WHAT YOU WILL DO: Repeat the records below exactly, leaving out any pictures.

INPUT FOR THIS TASK:
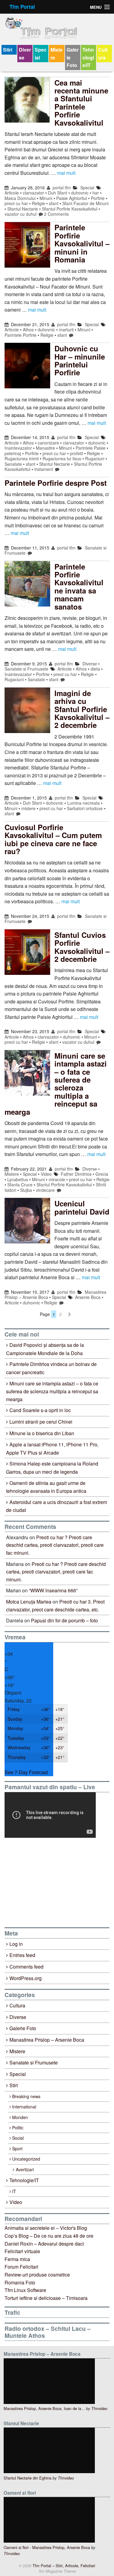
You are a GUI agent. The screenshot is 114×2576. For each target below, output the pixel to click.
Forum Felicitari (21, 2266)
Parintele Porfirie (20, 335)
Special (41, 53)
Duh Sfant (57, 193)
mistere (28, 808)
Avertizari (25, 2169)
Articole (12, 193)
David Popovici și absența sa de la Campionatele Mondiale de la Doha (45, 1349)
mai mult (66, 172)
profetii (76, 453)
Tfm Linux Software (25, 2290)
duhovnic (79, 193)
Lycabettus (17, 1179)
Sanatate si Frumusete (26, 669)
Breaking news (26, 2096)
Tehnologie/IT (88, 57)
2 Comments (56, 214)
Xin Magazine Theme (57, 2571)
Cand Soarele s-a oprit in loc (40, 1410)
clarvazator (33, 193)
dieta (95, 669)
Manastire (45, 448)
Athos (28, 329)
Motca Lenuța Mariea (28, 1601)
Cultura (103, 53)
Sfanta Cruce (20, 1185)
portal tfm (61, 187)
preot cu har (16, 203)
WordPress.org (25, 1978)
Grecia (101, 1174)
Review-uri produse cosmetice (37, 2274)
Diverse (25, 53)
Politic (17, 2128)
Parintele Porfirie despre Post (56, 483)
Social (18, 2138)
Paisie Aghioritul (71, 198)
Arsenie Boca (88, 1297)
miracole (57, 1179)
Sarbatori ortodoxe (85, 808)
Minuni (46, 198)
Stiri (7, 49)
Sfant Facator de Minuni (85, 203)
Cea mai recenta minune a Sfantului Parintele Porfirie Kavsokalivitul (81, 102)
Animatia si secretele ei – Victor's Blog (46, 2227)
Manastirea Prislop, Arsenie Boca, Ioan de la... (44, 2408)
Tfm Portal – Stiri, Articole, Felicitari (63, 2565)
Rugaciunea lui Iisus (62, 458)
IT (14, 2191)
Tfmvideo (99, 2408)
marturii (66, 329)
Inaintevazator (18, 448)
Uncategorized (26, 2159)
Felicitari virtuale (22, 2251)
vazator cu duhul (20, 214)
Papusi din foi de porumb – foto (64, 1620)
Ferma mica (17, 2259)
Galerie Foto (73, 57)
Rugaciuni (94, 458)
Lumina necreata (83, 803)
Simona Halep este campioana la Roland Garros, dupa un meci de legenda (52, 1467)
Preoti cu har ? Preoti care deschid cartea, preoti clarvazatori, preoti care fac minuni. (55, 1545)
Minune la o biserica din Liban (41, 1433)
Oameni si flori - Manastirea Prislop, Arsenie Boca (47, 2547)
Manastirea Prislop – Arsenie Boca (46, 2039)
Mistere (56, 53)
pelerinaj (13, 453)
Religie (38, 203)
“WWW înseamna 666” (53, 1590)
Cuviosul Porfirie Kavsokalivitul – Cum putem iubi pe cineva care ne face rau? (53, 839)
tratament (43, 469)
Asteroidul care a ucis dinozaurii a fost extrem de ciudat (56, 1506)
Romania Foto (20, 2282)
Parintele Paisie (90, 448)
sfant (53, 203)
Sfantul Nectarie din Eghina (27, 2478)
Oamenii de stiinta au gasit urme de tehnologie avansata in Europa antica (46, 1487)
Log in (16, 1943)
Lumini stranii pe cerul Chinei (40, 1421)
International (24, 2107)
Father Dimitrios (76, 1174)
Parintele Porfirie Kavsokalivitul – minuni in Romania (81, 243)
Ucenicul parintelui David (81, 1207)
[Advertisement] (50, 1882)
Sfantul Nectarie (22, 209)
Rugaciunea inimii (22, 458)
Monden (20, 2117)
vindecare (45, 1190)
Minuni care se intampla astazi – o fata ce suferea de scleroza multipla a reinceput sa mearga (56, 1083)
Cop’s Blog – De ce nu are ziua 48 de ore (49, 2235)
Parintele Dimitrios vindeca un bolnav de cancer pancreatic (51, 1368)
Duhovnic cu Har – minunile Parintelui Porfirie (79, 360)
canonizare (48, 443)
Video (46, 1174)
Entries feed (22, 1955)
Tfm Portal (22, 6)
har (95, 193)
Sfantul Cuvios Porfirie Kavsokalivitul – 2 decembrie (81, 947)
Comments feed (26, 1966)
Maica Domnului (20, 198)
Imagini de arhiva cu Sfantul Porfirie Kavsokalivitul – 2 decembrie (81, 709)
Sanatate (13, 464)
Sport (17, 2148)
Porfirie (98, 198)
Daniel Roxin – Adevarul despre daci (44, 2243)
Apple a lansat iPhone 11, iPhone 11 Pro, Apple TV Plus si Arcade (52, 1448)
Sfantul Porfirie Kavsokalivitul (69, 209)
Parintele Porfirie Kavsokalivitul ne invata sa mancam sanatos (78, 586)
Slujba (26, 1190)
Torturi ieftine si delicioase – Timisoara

PROBLEM SOLUTION:
You are a GUI agent. The screenshot is 114×2576. For each target below, output the pixel to click.
Forum Felicitari (21, 2266)
Parintele Porfirie (20, 335)
Special (41, 53)
Duh Sfant (57, 193)
mistere (28, 808)
Avertizari (25, 2169)
Articole (12, 193)
David Popovici și absența sa de la Campionatele Mondiale de la Doha (45, 1349)
mai mult (66, 172)
profetii (76, 453)
Tfm Linux Software (25, 2290)
duhovnic (79, 193)
Lycabettus (17, 1179)
Sanatate si Frumusete (26, 669)
Breaking news (26, 2096)
Tehnologie/IT (88, 57)
2 Comments (56, 214)
Xin Magazine Theme (57, 2571)
Cand Soarele s-a oprit in loc (40, 1410)
clarvazator (33, 193)
dieta (95, 669)
Manastire (45, 448)
Athos (28, 329)
Motca Lenuța Mariea (28, 1601)
Cultura (103, 53)
Sfanta Cruce (20, 1185)
portal tfm (61, 187)
preot cu har (16, 203)
WordPress.org (25, 1978)
Grecia (101, 1174)
Review-uri produse cosmetice (37, 2274)
Diverse (25, 53)
Politic (17, 2128)
Parintele Porfirie despre Post (56, 483)
Social (18, 2138)
Paisie Aghioritul (71, 198)
Arsenie Boca (88, 1297)
miracole (57, 1179)
Sarbatori ortodoxe (85, 808)
Minuni (46, 198)
Stiri (7, 49)
Sfant Facator de Minuni (85, 203)
Cea mai recenta minune a Sfantului Parintele Porfirie Kavsokalivitul (81, 102)
Animatia si secretele ei – Victor's Blog (46, 2227)
Manastirea Prislop, Arsenie Boca, Ioan de la... (44, 2408)
Tfm Portal – Stiri, Articole, Felicitari (63, 2565)
Rugaciunea lui Iisus (62, 458)
IT (14, 2191)
Tfmvideo (99, 2408)
marturii (66, 329)
Inaintevazator (18, 448)
Uncategorized (26, 2159)
Felicitari virtuale (22, 2251)
vazator cu duhul (20, 214)
Papusi din foi de porumb – foto (64, 1620)
Ferma mica (17, 2259)
Galerie Foto (73, 57)
Rugaciuni (94, 458)
Lumina necreata (83, 803)
Simona Halep este campioana la Roland Garros, dupa un meci de legenda (52, 1467)
Preoti cu har ? Preoti care deschid cartea, preoti clarvazatori, preoti care fac minuni. (55, 1545)
Minune la o biserica din Liban (41, 1433)
Oameni si flori - Manastirea Prislop, Arsenie Boca (47, 2547)
Manastirea Prislop – Arsenie Boca (46, 2039)
Mistere (56, 53)
pelerinaj (13, 453)
Religie (38, 203)
“WWW înseamna 666” (53, 1590)
Cuviosul Porfirie Kavsokalivitul – Cum putem iubi pe cineva care ne face rau? (53, 839)
tratament (43, 469)
Asteroidul care a ucis dinozaurii a fost extrem de ciudat (56, 1506)
Romania Foto (20, 2282)
Parintele Paisie (90, 448)
sfant (53, 203)
Sfantul Nectarie din Eghina (27, 2478)
Oamenii de stiinta au gasit urme de tehnologie avansata in Europa antica (46, 1487)
Log in (16, 1943)
Lumini stranii pe cerul Chinei (40, 1421)
International (24, 2107)
Father Dimitrios (76, 1174)
Parintele Porfirie Kavsokalivitul – minuni in Romania (81, 243)
Ucenicul parintelui David (81, 1207)
[Advertisement] (50, 1882)
Sfantul Nectarie (22, 209)
Rugaciunea inimii (22, 458)
Monden (20, 2117)
vindecare (45, 1190)
Minuni care se intampla astazi – o fata ce suferea de scleroza multipla a reinceput sa mearga (56, 1083)
Cop’s Blog – De ce nu are ziua 48 de ore (49, 2235)
Parintele Dimitrios vindeca un bolnav de cancer pancreatic (51, 1368)
Duhovnic cu Har – minunile Parintelui Porfirie (79, 360)
canonizare (48, 443)
Video (46, 1174)
Entries feed (22, 1955)
Tfm Portal (22, 6)
har (95, 193)
Sfantul Cuvios Porfirie Kavsokalivitul – 2 decembrie (81, 947)
Comments feed (26, 1966)
Maica Domnului (20, 198)
Imagini de arhiva cu Sfantul Porfirie Kavsokalivitul – 2 decembrie (81, 709)
Sanatate (13, 464)
Sport (17, 2148)
Porfirie (98, 198)
Daniel Roxin – Adevarul despre daci (44, 2243)
Apple a lansat iPhone 11, iPhone 11 Pro, Apple TV Plus si Arcade (52, 1448)
Sfantul Porfirie Kavsokalivitul (69, 209)
Parintele Porfirie Kavsokalivitul ne invata sa mancam sanatos (78, 586)
Slujba (26, 1190)
Torturi ieftine si delicioase – Timisoara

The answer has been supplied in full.